──────── Passage shown ────────
On the picket line

IBEW 3 is fighting back

Workers in Local 3 of the Brotherhood of Electrical Workers have been striking since March 28. The nearly 1,800 workers walked off the job to protest various problems with the nation’s second largest internet provider. Charter/Spectrum has refused to negotiate a contract since Time Warner owned it in 2013, and is taking a page from the fat-cat playbook. The company is using divide-and-conquer tactics to pit its workers against workers who are its customers.

Charter/Spectrum promised internet speeds knowing its equipment was old and shoddy, and now blames its workers for all the service calls they have to make in response to slow speeds. Adding insult to duplicity, Charter/Spectrum then has workers install old, refurbished equipment that is still unable to reach advertised speeds.

On the ground there’s massive support for the strike on daily picket lines at the Charter/Spectrum office at 120 E. 23rd St. in Manhattan, N.Y. Elected officials in Queens wrote a joint letter to the Charter CEO in support of the union, demanding that workers not “pay for the company’s lies and misrepresentations.” New York state Attorney General Eric Schneiderman sued the company Feb. 2 for outright lying about internet speeds. (N.Y. Daily News) This is in addition to the multitude of attacks the workers are facing in contract negotiations. The company wants to eliminate pensions, funding for college, dental and other health benefits, and weekend overtime, among other takebacks.
──────── Data shown ────────
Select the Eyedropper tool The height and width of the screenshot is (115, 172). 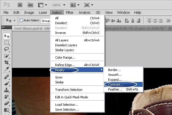pos(7,69)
────────
**Required task:**
Duplicate the strike article word for word from "Workers in Local" up to and including "are its customers.". Work only from the strike article, not the listing.

**Exercise result:**
Workers in Local 3 of the Brotherhood of Electrical Workers have been striking since March 28. The nearly 1,800 workers walked off the job to protest various problems with the nation’s second largest internet provider. Charter/Spectrum has refused to negotiate a contract since Time Warner owned it in 2013, and is taking a page from the fat-cat playbook. The company is using divide-and-conquer tactics to pit its workers against workers who are its customers.